Transição para tecnologia de baixo carbono abre portas para liderança do Brasil, diz diplomata

A mudança do clima é cada vez mais evidente: o aumento da temperatura global se acentuou de maneira mais acelerada nas últimas duas décadas, provocando eventos extremos cada vez mais recorrentes e ameaçando os processos de equilíbrio climático no planeta, os chamados "tipping points". Diante de um dos maiores dilemas existenciais à vida na Terra, os países precisam adotar tecnologias de baixo carbono o quanto antes para reduzir emissões de gases de efeito estufa e capturar CO² (remoção desses gases da atmosfera para reduzir o aquecimento global).
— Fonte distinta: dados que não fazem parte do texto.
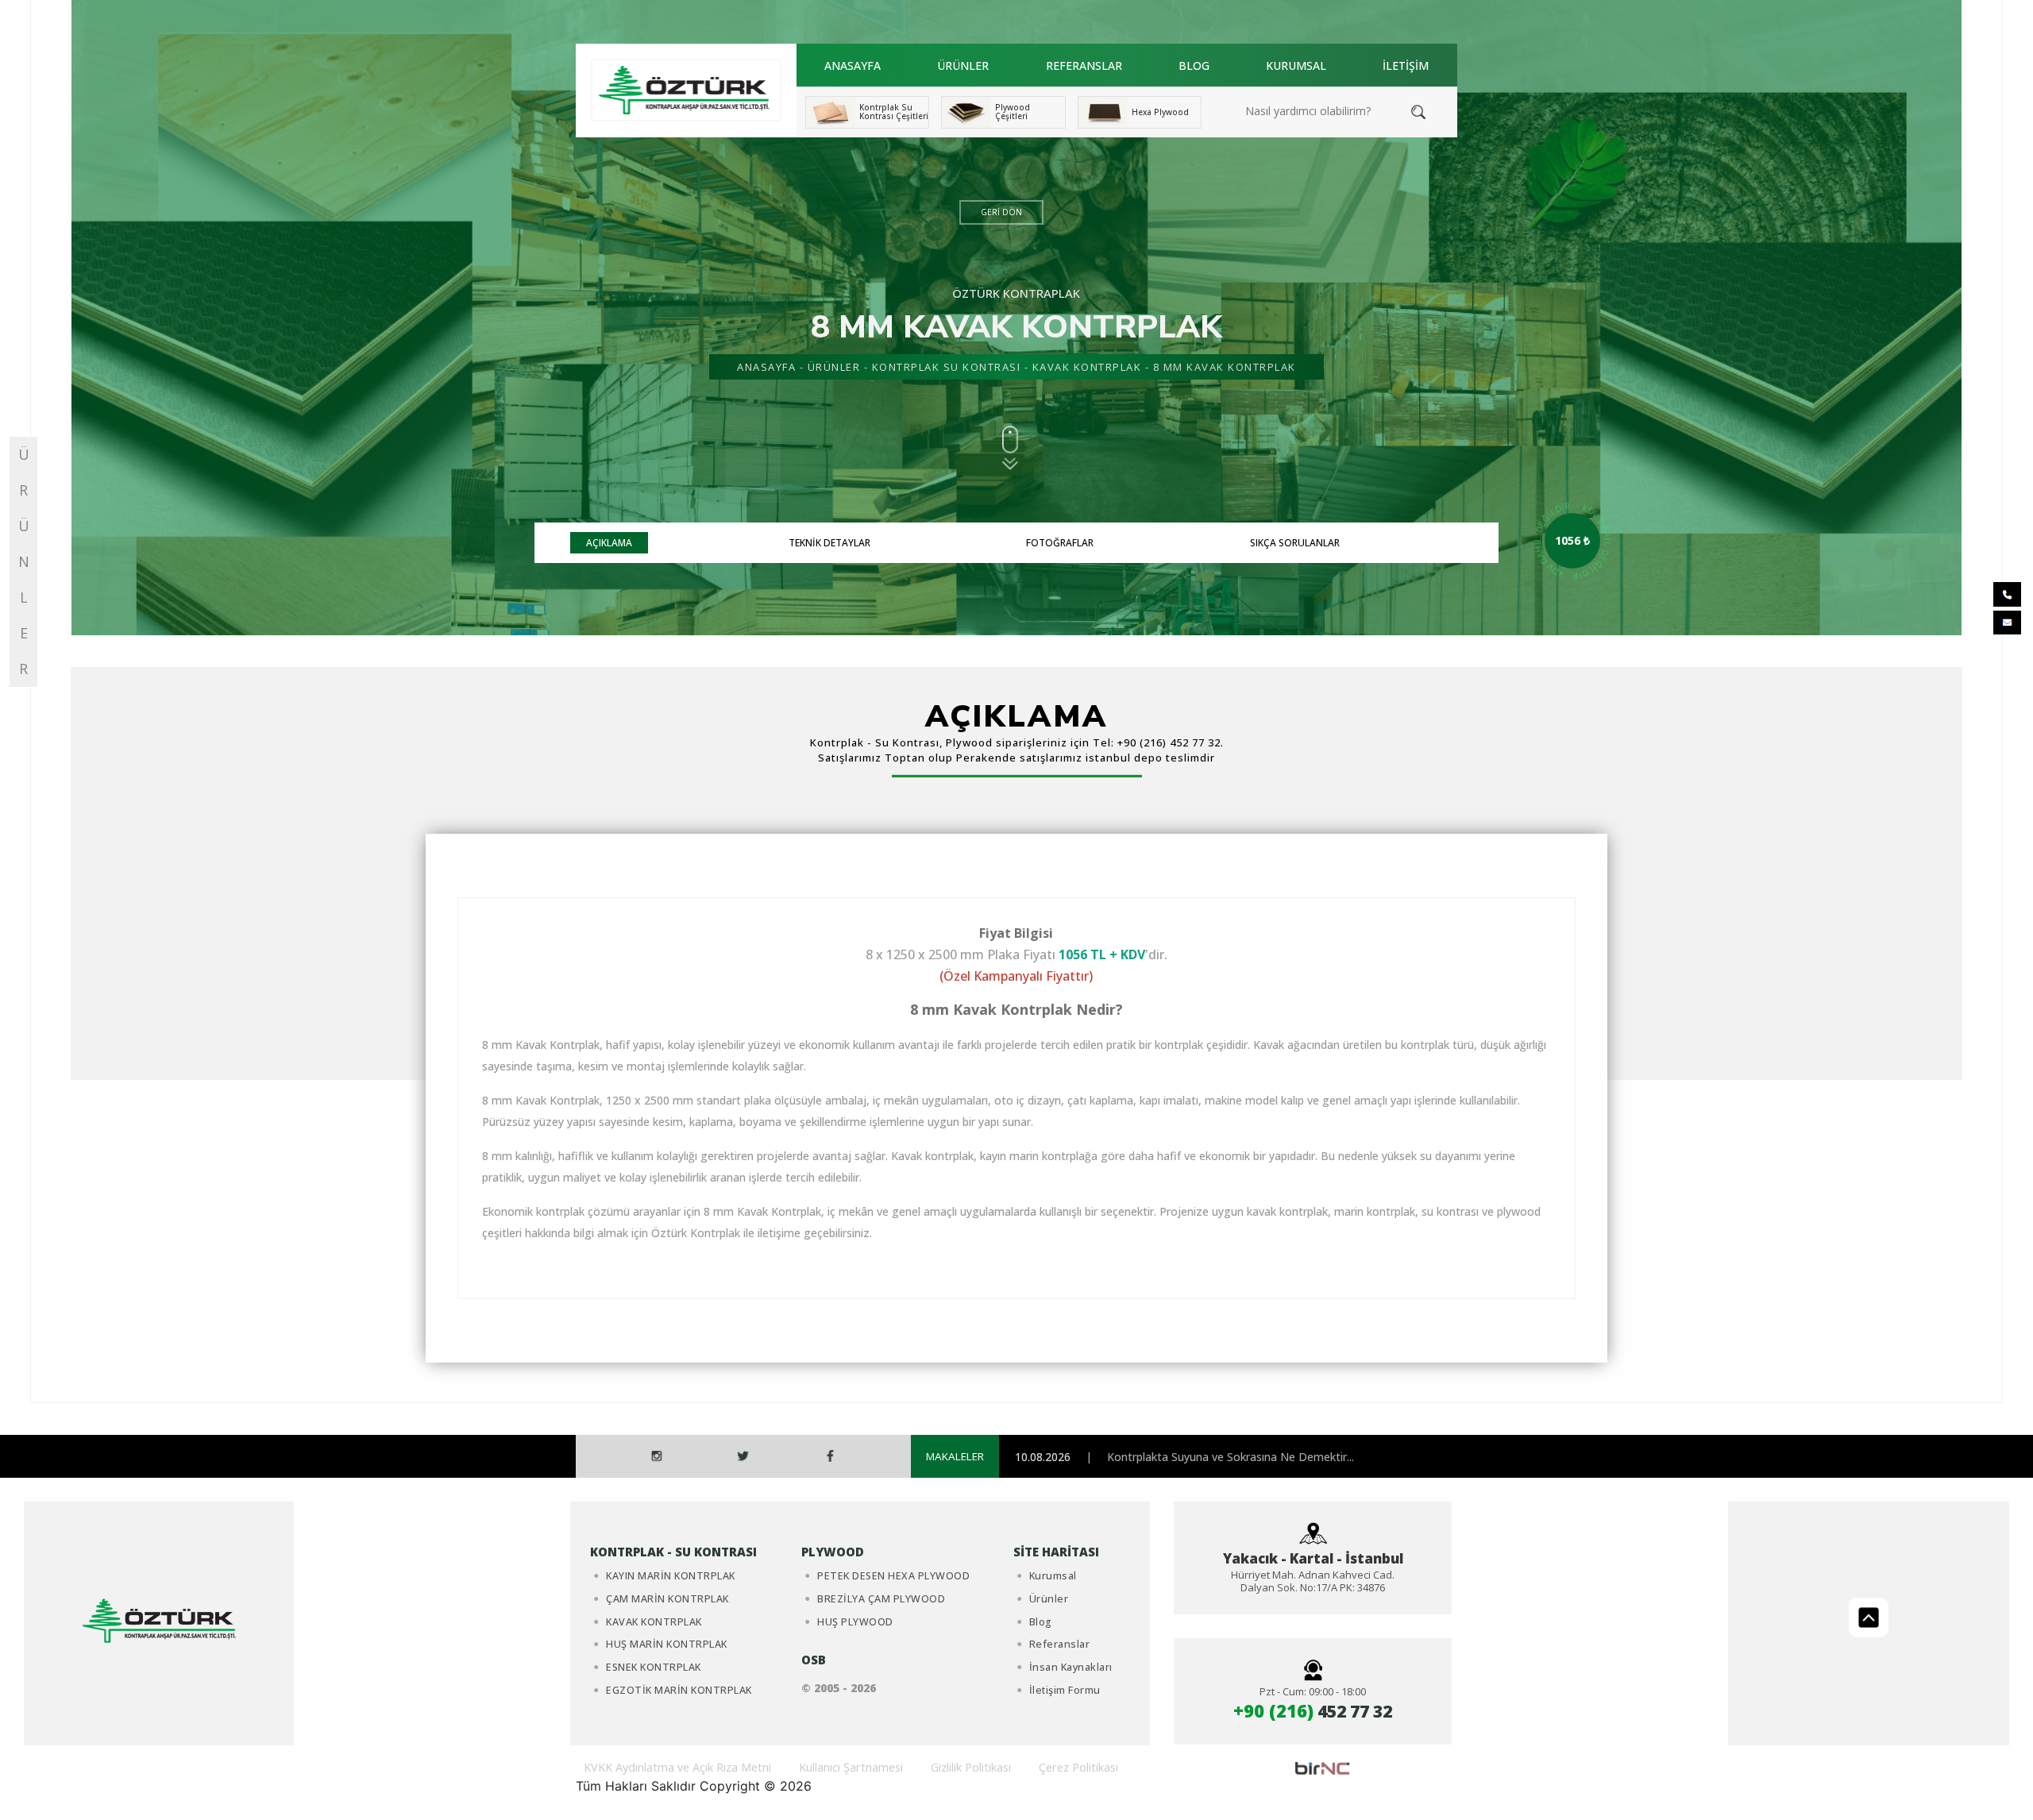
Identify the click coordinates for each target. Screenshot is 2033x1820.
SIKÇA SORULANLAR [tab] (1295, 542)
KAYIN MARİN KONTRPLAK (670, 1576)
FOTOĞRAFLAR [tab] (1060, 542)
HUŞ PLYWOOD (855, 1622)
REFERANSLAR (1084, 65)
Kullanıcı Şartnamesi (851, 1767)
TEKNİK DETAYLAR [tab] (829, 542)
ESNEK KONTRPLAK (653, 1667)
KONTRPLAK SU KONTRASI (946, 367)
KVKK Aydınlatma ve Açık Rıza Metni (677, 1767)
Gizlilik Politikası (971, 1767)
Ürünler (1049, 1599)
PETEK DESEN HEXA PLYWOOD (893, 1576)
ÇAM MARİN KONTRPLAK (667, 1599)
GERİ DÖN (1001, 212)
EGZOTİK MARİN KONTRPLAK (679, 1690)
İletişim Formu (1065, 1690)
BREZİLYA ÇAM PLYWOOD (881, 1599)
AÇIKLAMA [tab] (609, 542)
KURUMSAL (1296, 65)
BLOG (1194, 65)
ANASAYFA (852, 65)
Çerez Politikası (1078, 1767)
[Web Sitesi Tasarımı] (1322, 1767)
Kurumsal (1053, 1576)
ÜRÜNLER (963, 65)
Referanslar (1059, 1644)
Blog (1040, 1622)
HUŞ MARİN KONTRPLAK (666, 1644)
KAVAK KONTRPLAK (1087, 367)
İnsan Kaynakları (1071, 1667)
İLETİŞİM (1406, 65)
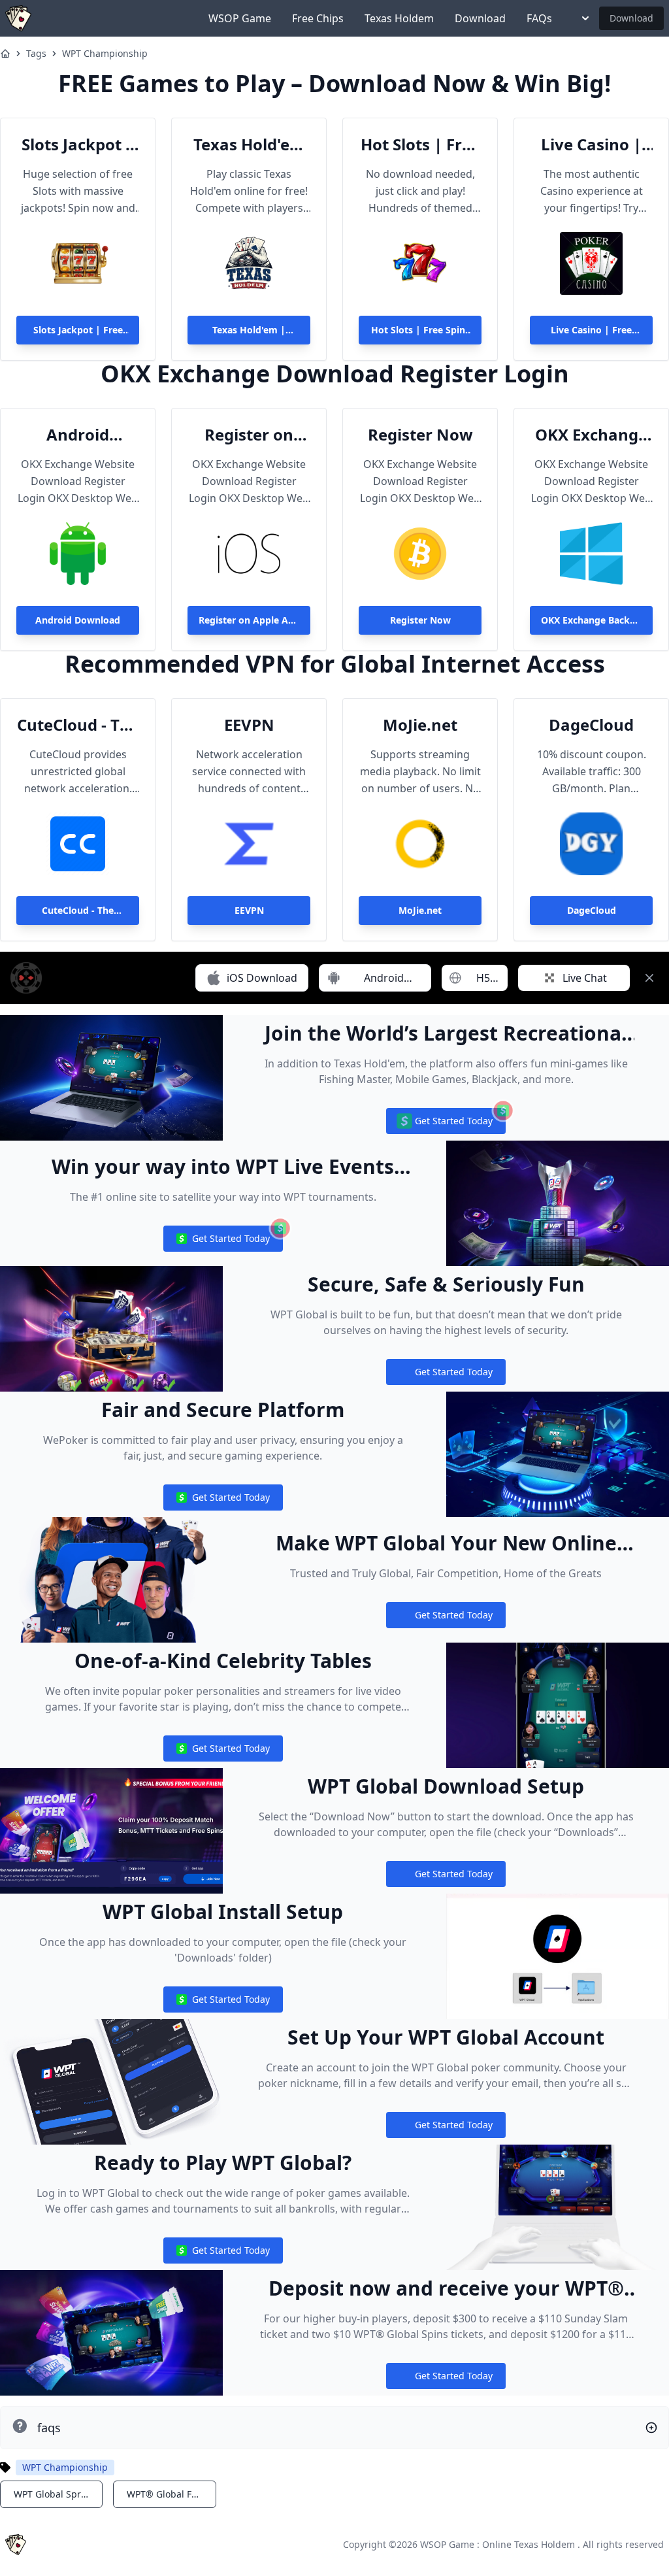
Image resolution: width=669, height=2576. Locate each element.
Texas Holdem (399, 18)
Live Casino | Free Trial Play (591, 144)
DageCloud (591, 724)
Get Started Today (446, 1123)
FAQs (539, 18)
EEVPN (249, 724)
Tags (36, 53)
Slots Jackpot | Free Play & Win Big (78, 144)
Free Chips (318, 18)
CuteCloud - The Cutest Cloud (78, 724)
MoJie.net (420, 724)
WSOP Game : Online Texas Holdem (497, 2544)
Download (480, 18)
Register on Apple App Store (248, 434)
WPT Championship (105, 53)
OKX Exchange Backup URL (591, 434)
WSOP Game (239, 18)
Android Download (78, 434)
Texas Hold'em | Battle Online (248, 144)
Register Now (420, 434)
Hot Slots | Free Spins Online (420, 144)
Para o diplomata e negociador climático Pedro Ivo Ferraz da Silva, esse desafio também traz oportunidades para países como o Brasil. Ele aponta que o País ainda tem chance de assumir a liderança em tecnologias ainda em etapa pré-comercial, como gaseificação de biomassa, eletrolisadores (para a produção de hidrogênio verde) e combustível sustentável de aviação (SAF).

"Temos oportunidades muito concretas, por exemplo no que diz respeito ao combustível de aviação sustentável, o SAF. O Brasil, em função da sua capacidade com biotecnologia, biocombustíveis, acho que pode dominar esse mercado ao oferecer soluções de baixa emissão de querosene de aviação, por exemplo", disse ao Estadão. O diplomata palestrou nesta sexta-feira, 15, sobre o tema Inovação Tecnológica e Mudança do Clima: o Legado da COP30, no São Paulo Innovation Week.

Legado da COP-30

O diplomata assumiu neste ano a presidência do comitê de tecnologia da ONU sobre mudança do clima (UNFCCC), marcando a primeira vez do Brasil à frente do órgão. O comitê produz análises e recomendações voltadas ao desenvolvimento e transferência de tecnologias para enfrentar a mudança climática, reunindo especialistas indicados por países desenvolvidos e em desenvolvimento. Atua em áreas como inovação, tecnologias emergentes, capacitação, financiamento e fortalecimento de ecossistemas tecnológicos.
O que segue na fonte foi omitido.